The discovery helps to confirm theories about how the star formation in some galaxies seems to have slowed to almost a complete halt.

The quasar,  dubbed J2054-0005, was observed by the Atacama Large Millimeter/submillimeter Array (ALMA) in Northern Chile. We see it as it was around 12.8 billion years ago, when the universe was less than 1 billion years old. 

Quasar, short for “quasi-stellar radio source,” is a name given to compact regions at the hearts of some active galaxies where a feeding supermassive black hole superheats surrounding matter and launches powerful jets of this matter to cause incredibly bright light emissions. 

Appearing as point-like sources of light-like stars, when quasars are seen at vast distances, they can be used to investigate the conditions found in the early universe. Such regions have long been suspected of strongly influencing the galaxies that surrounding them, but scientists say this is the first time we’ve seen hard evidence of the suppression of star formation driven by an outflow of molecular gas in an early universe, quasar-host galaxy.

Stars form in vast clouds of molecular gas when a small region becomes over-dense and collapses under its own gravity. This pre-stellar blob of gas continues gathering mass from the cloud, eventually becoming a protostar. The protostar continues to harvest gas and grow until it is massive enough to trigger the nuclear fusion of hydrogen to helium at its core, the process that defines a full-fledged star.

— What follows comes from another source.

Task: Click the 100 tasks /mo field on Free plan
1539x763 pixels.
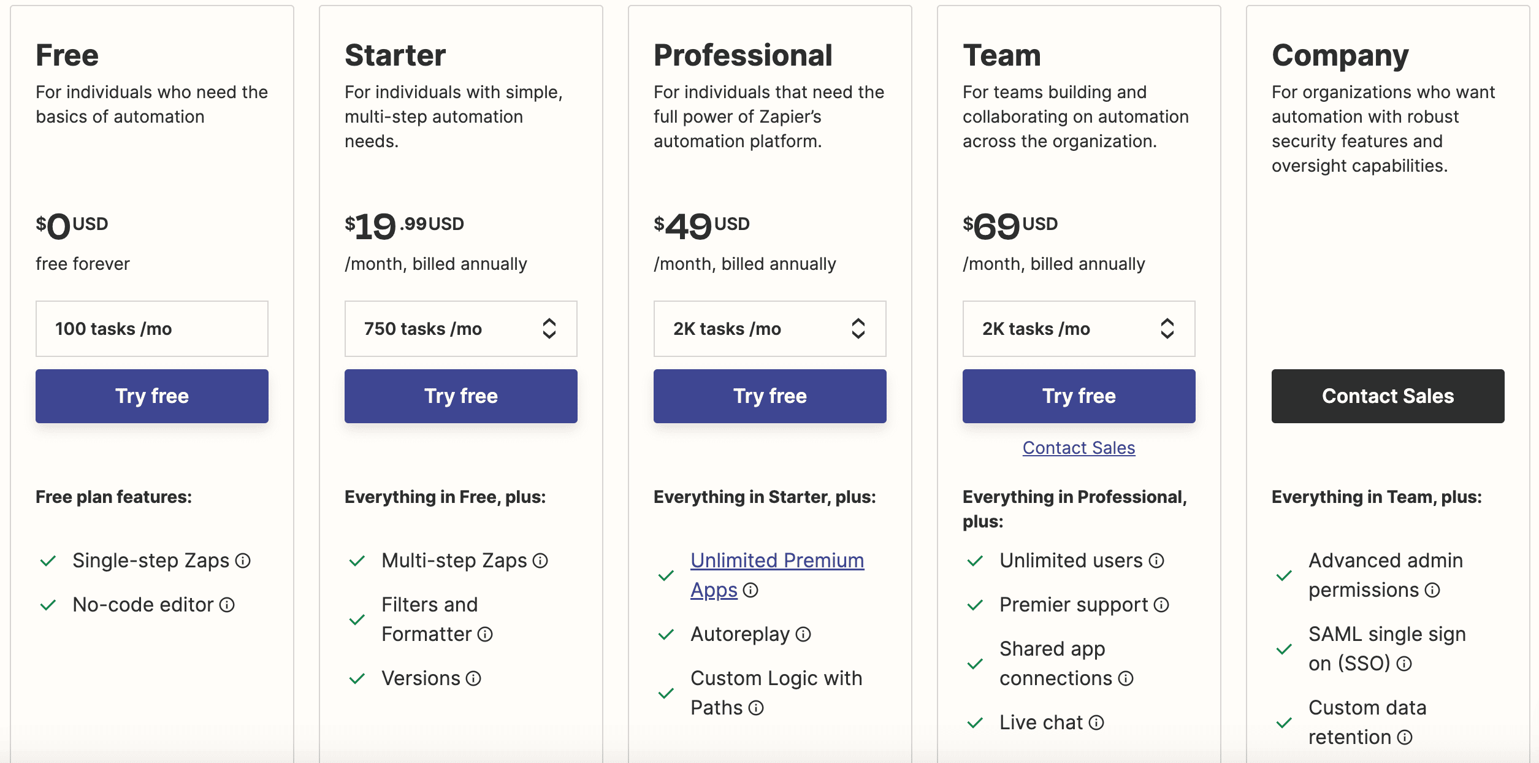Action: click(x=152, y=329)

The richer a galaxy is in molecular gas, the more intensely it can birth stars with high concentrations, leading to a vast number of stars being produced during so-called “starburst” periods. Conversely, if this gas is pushed out of a galaxy into intergalactic space, faster than it can be consumed by the process of star formation, these so-called molecular outflows suppress star formation. 

“Theoretical work suggests that molecular gas outflows play an important role in the formation and evolution of galaxies from an early age because they can regulate star formation,” Dragan Salak, team co-leader and an assistant professor at Hokkaido University, said in a statement. “Quasars are especially energetic sources, so we expected that they may be able to generate powerful outflows.”

In the shadow of a quasar

J2054-0005 was chosen as the observational target to investigate these outflows and their effects because it is one of the brightest quasars in the very distant universe, according Takuya Hashimoto, the team’s co-lead and an assistant professor at the University of Tsukuba.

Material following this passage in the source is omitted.